I heard a gentleman exclaim with honest indignation, when this anecdote was told in his hearing--"If a man were wanting to hang that monster, I would do it myself."

But leaving the male convicts, I must now introduce my reader to the female inmates of this house of woe and crime. At the time of my visit, there were only forty women in the Penitentiary. This speaks much for the superior moral training of the feebler sex. My chief object in visiting their department was to look at the celebrated murderess, Grace Marks, of whom I had heard a great deal, not only from the public papers, but from the gentleman who defended her upon her trial, and whose able pleading saved her from the gallows, on which her wretched accomplice closed his guilty career.

As many of my English readers may never have heard even the name of this remarkable criminal, it may not be uninteresting to them to give a brief sketch of the events which placed her here.

About eight or nine years ago--I write from memory, and am not very certain as to dates--a young Irish emigrant girl was hired into the service of Captain Kinnaird, an officer on half-pay, who had purchased a farm about thirty miles in the rear of Toronto; but the name of the township, and the county in which it was situated, I have forgotten; but this is of little consequence to my narrative. Both circumstances could be easily ascertained by the curious. The captain had been living for some time on very intimate terms with his housekeeper, a handsome young woman of the name of Hannah Montgomery, who had been his servant of all work. Her familiarity with her master, who, it appears, was a very fine looking, gentlemanly person, had rendered her very impatient of her former menial employments, and she soon became virtually the mistress of the house. Grace Marks was hired to wait upon her, and perform all the coarse drudgery that Hannah considered herself too fine a lady to do.

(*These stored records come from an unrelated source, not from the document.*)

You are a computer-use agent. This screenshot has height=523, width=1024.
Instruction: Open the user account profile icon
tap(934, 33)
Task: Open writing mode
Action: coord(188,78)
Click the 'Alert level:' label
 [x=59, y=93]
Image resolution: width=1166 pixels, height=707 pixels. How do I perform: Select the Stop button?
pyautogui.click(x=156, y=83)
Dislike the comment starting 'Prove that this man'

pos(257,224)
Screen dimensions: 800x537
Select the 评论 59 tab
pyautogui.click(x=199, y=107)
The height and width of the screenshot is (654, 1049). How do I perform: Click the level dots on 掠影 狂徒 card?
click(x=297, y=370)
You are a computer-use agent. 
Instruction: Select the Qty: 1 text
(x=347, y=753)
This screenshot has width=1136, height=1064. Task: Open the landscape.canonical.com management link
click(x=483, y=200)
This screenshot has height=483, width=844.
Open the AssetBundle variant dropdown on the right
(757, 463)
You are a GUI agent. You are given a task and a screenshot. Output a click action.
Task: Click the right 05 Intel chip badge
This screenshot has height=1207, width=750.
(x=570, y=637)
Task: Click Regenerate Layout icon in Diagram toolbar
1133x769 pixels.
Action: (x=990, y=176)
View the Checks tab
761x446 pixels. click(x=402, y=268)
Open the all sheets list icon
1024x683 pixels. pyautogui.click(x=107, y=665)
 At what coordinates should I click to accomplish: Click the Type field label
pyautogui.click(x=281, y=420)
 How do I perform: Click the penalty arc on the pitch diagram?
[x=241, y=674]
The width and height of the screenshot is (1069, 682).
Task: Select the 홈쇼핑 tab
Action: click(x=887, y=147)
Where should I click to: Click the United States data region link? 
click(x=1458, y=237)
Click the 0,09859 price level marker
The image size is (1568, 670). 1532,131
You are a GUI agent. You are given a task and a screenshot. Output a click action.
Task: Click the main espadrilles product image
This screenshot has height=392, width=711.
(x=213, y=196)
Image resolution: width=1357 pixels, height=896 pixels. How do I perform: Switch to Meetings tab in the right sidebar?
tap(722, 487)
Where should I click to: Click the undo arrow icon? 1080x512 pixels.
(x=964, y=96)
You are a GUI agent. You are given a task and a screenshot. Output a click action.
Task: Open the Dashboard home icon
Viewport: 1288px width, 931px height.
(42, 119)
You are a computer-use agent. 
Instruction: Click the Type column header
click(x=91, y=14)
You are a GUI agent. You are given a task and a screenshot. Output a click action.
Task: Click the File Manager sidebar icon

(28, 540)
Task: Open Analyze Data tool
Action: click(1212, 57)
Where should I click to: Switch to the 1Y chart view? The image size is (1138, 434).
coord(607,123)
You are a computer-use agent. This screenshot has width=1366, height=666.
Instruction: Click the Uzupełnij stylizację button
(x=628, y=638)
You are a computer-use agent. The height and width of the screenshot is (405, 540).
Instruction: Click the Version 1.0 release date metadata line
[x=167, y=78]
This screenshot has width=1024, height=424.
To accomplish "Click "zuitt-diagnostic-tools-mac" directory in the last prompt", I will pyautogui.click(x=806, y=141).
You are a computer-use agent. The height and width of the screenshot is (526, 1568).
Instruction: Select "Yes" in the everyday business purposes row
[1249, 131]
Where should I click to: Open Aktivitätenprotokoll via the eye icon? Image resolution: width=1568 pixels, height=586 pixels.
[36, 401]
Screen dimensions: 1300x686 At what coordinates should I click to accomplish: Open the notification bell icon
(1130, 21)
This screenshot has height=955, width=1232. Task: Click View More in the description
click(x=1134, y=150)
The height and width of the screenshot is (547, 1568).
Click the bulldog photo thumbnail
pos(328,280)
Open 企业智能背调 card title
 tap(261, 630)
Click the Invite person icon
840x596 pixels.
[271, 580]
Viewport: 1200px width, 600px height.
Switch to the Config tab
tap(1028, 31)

While Hannah occupied the parlour with her master, and sat at his table, her insolent airs of superiority aroused the jealousy and envy of Grace Marks, and the man-servant, MacDermot; who considered themselves quite superior to their self-elected mistress. MacDermot was the son of respectable parents; but from being a wild, ungovernable boy, he became a bad, vicious man, and early abandoned the parental roof to enlist for a soldier. He was soon tired of his new profession, and, deserting from his regiment, escaped detection, and emigrated to Canada. Having no means of his own, he was glad to engage with Captain Kinnaird as his servant, to whom his character and previous habits were unknown.

These circumstances, together with what follows, were drawn from his confession, made to Mr. Mac--ie, who had conducted his defence, the night previous to his execution. Perhaps it will be better to make him the narrator of his own story.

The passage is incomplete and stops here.